--- Records shown Enclosed Below ---
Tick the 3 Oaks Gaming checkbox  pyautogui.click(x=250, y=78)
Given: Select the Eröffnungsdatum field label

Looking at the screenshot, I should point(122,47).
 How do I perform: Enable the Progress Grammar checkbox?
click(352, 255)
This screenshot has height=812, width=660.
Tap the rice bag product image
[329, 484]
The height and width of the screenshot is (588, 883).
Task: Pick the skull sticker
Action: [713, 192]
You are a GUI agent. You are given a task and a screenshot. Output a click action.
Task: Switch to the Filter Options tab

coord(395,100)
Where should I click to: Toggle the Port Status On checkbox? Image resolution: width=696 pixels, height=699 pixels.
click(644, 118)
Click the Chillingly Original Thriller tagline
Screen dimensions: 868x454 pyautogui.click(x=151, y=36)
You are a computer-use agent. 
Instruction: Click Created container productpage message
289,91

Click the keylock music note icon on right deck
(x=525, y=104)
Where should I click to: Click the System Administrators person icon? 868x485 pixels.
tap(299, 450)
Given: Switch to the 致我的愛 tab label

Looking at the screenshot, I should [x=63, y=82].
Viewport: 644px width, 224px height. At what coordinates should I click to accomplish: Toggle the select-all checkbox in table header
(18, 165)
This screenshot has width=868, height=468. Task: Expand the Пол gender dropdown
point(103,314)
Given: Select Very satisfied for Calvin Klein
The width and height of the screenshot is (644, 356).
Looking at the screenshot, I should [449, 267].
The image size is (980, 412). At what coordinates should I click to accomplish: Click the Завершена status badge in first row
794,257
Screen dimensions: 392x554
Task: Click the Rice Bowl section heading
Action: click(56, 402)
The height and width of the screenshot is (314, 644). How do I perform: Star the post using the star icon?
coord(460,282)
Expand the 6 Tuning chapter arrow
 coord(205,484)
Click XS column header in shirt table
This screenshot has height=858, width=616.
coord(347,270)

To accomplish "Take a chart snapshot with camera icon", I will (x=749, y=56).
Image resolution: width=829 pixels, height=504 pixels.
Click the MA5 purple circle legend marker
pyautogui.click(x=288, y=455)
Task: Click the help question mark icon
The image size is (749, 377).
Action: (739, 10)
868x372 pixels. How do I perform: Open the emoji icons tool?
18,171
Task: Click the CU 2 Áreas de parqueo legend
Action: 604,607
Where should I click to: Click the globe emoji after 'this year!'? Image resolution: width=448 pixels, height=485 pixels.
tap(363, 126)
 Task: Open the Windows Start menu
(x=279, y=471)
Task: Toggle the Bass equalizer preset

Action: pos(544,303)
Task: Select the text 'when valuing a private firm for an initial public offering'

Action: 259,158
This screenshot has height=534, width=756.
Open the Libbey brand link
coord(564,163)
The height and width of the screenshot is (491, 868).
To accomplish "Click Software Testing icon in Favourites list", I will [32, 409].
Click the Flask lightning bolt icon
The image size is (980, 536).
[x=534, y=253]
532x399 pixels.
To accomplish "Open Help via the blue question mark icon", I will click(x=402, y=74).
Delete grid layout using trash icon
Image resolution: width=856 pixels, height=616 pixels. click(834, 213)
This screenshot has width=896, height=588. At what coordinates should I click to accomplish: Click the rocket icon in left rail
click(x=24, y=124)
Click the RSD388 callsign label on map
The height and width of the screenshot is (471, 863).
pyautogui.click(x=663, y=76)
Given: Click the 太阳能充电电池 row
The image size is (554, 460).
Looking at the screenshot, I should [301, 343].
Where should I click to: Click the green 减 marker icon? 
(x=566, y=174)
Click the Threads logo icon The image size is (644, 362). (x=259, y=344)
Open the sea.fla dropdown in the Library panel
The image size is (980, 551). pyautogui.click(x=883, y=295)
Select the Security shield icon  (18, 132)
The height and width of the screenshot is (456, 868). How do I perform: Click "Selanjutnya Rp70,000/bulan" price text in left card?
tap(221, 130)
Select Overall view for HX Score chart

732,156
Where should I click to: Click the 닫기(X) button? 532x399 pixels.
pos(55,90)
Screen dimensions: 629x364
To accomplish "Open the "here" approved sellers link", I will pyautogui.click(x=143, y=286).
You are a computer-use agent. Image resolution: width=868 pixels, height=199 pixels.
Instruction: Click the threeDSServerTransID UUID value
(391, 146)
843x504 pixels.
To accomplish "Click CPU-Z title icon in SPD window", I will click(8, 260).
--- End of Enclosed Records shown ---
- Your assignment -
Would you retype exactly the lines above, from the line with "Where should I click to: Click the globe" to the line with "The height and width of the screenshot is (491, 868).", with both end lines kept and nothing more?

- Response box -
Where should I click to: Click the globe emoji after 'this year!'? Image resolution: width=448 pixels, height=485 pixels.
tap(363, 126)
 Task: Open the Windows Start menu
(x=279, y=471)
Task: Toggle the Bass equalizer preset

Action: pos(544,303)
Task: Select the text 'when valuing a private firm for an initial public offering'

Action: 259,158
This screenshot has height=534, width=756.
Open the Libbey brand link
coord(564,163)
The height and width of the screenshot is (491, 868).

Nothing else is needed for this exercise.